Overview
- Municipal corporations in Kalyan-Dombivli, Nagpur, Nashik, Malegaon, Chhatrapati Sambhajinagar and Hyderabad ordered slaughterhouses and licensed meat shops closed from midnight August 14–15, with Hyderabad extending the ban through Janmashtami under a 1988 government resolution.
- The Maharashtra ruling coalition fractured over the directives after BJP leaders defended the closures citing the 1988 resolution and Deputy Chief Minister Ajit Pawar criticized the bans, while Chief Minister Devendra Fadnavis emphasized that no new state policy was adopted.
- Opposition figures including Asaduddin Owaisi, Aaditya Thackeray and NCP MLA Jitendra Awhad decried the closures as unconstitutional food policing and demanded municipal commissioners’ suspensions and symbolic protests such as ‘mutton parties.’
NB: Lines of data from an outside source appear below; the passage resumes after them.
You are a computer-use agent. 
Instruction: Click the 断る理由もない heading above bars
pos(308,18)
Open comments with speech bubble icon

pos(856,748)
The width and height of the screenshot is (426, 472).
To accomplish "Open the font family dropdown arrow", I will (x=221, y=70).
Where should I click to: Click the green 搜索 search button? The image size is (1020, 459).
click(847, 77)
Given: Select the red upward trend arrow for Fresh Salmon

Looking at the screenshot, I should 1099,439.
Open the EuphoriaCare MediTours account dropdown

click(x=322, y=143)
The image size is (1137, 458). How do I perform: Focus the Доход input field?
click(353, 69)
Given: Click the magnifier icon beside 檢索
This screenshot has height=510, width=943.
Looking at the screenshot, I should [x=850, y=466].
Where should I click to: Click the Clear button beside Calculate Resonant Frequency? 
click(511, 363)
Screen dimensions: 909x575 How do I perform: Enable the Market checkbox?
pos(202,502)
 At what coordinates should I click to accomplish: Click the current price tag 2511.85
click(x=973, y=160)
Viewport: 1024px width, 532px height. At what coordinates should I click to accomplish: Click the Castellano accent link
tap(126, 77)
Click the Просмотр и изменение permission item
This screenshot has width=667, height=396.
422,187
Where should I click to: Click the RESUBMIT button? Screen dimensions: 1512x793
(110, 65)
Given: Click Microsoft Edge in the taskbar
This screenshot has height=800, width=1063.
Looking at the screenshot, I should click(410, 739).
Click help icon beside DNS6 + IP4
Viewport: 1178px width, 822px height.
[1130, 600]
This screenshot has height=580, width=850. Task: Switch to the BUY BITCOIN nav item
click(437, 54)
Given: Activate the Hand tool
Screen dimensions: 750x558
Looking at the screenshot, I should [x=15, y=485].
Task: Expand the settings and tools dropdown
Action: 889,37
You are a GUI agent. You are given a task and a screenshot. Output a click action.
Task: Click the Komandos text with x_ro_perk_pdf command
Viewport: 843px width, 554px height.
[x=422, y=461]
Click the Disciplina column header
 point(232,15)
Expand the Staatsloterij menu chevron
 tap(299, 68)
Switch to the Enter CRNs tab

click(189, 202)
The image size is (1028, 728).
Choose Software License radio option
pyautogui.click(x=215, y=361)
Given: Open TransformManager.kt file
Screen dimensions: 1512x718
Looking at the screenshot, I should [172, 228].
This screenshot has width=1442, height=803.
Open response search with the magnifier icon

- Butcher associations and rights groups have filed or signaled petitions in the Telangana High Court and elsewhere, invoking Supreme Court precedents on the right to privacy and dietary choice under Article 21 to contest the orders.
- Police and civic flying squads in affected cities have been placed on high alert under the Maharashtra Municipal Corporations Act, 1949, with prohibitory orders issued as authorities prepare for potential demonstrations and unauthorized meat sales.